Common Mistakes Parents Make in Parenting Teens – Yell at them

Mistake  – You YELL at your teen  – this often causes them to yell at you and the problems escalate.

Solution:  Avoid constant yelling at your teen.  If shouting is your primary way to deal with children, you will find it is not effective.  After a while they will tune you out. It can also be considered emotional abuse.  Research has shown that you lose 10 – 15 IQ points when you make decisions in an emotionally reactive state of mind (negative).  There is no editing when you yell because of the lower IQ and high emotional level.

Why do you yell?  Did your parents yell at your and you are modeling their behavior?  Start analyzing what triggers you to yell.  Do you do it when you get home from work and you are tired?  You may need to create some unwind time before dealing with your children.  Trying to figure out what pushes your buttons will help you understand what is behind the behavior and give you ideas for how to change it.

If you realize that you are angry, take a break, breath deeply and only talk when both of you are calmer.  If you can interject humor to get people laughing, it will help the stressful situation. Make sure the humor is not at someone’s expense.  You are the adult in the equation, so act like it!  Remember to set an example of behavior you want them to model.  Do you need some training?  Maybe you need to take parenting or anger management classes.  This isn’t a put-down.  I take classes all the time.  Relationships can be challenging and the more knowledge and techniques you have the better.  Keep your emotions in check so you can talk to your teen like you would a friend with a level voice showing interest in what they say.  This will get you better results than yelling.
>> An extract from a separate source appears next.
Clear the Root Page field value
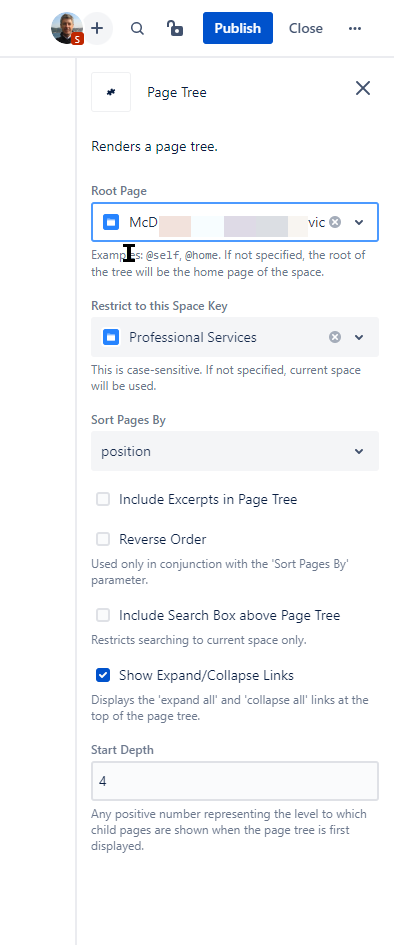Viewport: 394px width, 945px height. point(335,222)
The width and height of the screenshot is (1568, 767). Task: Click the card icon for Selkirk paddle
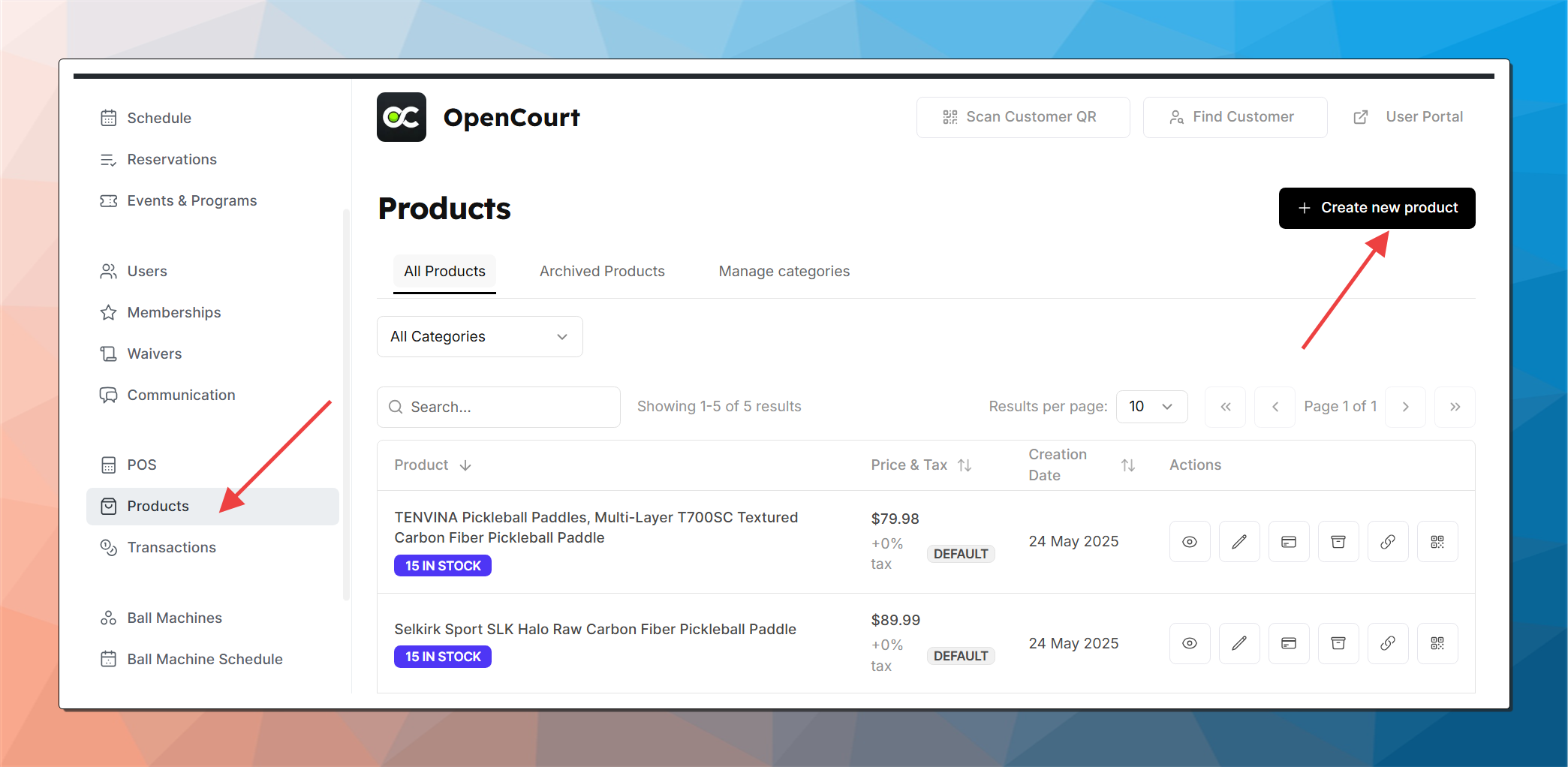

I had an employee who would occasionally lose his temper for what seemed like a minor reason.  What happened was he had irritating situations but he would not deal with it.  Maybe he had a hard time dealing with conflict.  I said it was like he would put the situation in his backpack.  Eventually his backpack would get too full of irritating situations and that is when he would shout and lose his temper.  This same thing can happen to people at home.  Something Johnny does bothers you but you don’t deal with it appropriately.  You put it in your backpack.  When the backpack gets full of incidents piling up, you yell and your child doesn’t understand why you are so mad.  Children don’t feel safe when this happens.  Dealing with situations as they occur is easier and better.

We all have times that we yell.  It’s constant yelling or yelling like in the situation above that needs changing because it is not effective.  Can you share a time that you yelled and it didn’t work?  Tell us some techniques that you do now that work better than yelling.